Every line of the data below is to be retyped exactly.

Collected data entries
####

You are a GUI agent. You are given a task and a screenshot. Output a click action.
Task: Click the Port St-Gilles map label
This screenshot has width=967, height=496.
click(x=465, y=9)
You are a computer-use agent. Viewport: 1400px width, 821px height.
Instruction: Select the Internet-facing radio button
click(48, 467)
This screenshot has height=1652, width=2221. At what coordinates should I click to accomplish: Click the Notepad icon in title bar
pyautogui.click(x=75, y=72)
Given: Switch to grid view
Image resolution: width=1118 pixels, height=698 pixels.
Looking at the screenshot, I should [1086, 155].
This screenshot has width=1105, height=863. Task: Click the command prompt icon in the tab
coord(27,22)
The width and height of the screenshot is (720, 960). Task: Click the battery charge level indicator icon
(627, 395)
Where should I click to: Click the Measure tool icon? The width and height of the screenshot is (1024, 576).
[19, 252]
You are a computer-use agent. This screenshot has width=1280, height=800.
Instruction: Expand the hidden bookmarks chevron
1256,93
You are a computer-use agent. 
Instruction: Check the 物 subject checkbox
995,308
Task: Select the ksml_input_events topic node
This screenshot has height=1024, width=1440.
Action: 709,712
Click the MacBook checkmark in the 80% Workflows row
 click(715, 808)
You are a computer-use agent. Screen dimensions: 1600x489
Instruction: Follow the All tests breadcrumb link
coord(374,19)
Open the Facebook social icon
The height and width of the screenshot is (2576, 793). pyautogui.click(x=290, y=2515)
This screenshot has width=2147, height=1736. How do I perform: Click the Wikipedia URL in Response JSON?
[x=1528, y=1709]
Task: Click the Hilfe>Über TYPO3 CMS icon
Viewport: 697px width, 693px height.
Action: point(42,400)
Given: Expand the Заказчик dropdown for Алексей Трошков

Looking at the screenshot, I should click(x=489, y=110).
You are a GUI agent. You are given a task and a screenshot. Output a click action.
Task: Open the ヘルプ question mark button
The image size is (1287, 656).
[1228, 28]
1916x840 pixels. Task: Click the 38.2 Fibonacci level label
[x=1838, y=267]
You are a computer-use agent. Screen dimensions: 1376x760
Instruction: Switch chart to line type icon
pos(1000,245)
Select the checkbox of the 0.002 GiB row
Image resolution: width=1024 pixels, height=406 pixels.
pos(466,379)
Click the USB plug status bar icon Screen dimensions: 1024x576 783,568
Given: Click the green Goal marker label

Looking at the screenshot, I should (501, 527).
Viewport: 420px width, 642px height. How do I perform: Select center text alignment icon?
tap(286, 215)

####

*Solution to this problem:*
You are a GUI agent. You are given a task and a screenshot. Output a click action.
Task: Click the Port St-Gilles map label
This screenshot has width=967, height=496.
click(x=465, y=9)
You are a computer-use agent. Viewport: 1400px width, 821px height.
Instruction: Select the Internet-facing radio button
click(48, 467)
This screenshot has height=1652, width=2221. At what coordinates should I click to accomplish: Click the Notepad icon in title bar
pyautogui.click(x=75, y=72)
Given: Switch to grid view
Image resolution: width=1118 pixels, height=698 pixels.
Looking at the screenshot, I should [1086, 155].
This screenshot has width=1105, height=863. Task: Click the command prompt icon in the tab
coord(27,22)
The width and height of the screenshot is (720, 960). Task: Click the battery charge level indicator icon
(627, 395)
Where should I click to: Click the Measure tool icon? The width and height of the screenshot is (1024, 576).
[19, 252]
You are a computer-use agent. This screenshot has width=1280, height=800.
Instruction: Expand the hidden bookmarks chevron
1256,93
You are a computer-use agent. 
Instruction: Check the 物 subject checkbox
995,308
Task: Select the ksml_input_events topic node
This screenshot has height=1024, width=1440.
Action: 709,712
Click the MacBook checkmark in the 80% Workflows row
 click(715, 808)
You are a computer-use agent. Screen dimensions: 1600x489
Instruction: Follow the All tests breadcrumb link
coord(374,19)
Open the Facebook social icon
The height and width of the screenshot is (2576, 793). pyautogui.click(x=290, y=2515)
This screenshot has width=2147, height=1736. How do I perform: Click the Wikipedia URL in Response JSON?
[x=1528, y=1709]
Task: Click the Hilfe>Über TYPO3 CMS icon
Viewport: 697px width, 693px height.
Action: point(42,400)
Given: Expand the Заказчик dropdown for Алексей Трошков

Looking at the screenshot, I should click(x=489, y=110).
You are a GUI agent. You are given a task and a screenshot. Output a click action.
Task: Open the ヘルプ question mark button
The image size is (1287, 656).
[1228, 28]
1916x840 pixels. Task: Click the 38.2 Fibonacci level label
[x=1838, y=267]
You are a computer-use agent. Screen dimensions: 1376x760
Instruction: Switch chart to line type icon
pos(1000,245)
Select the checkbox of the 0.002 GiB row
Image resolution: width=1024 pixels, height=406 pixels.
pos(466,379)
Click the USB plug status bar icon Screen dimensions: 1024x576 783,568
Given: Click the green Goal marker label

Looking at the screenshot, I should (501, 527).
Viewport: 420px width, 642px height. How do I perform: Select center text alignment icon?
tap(286, 215)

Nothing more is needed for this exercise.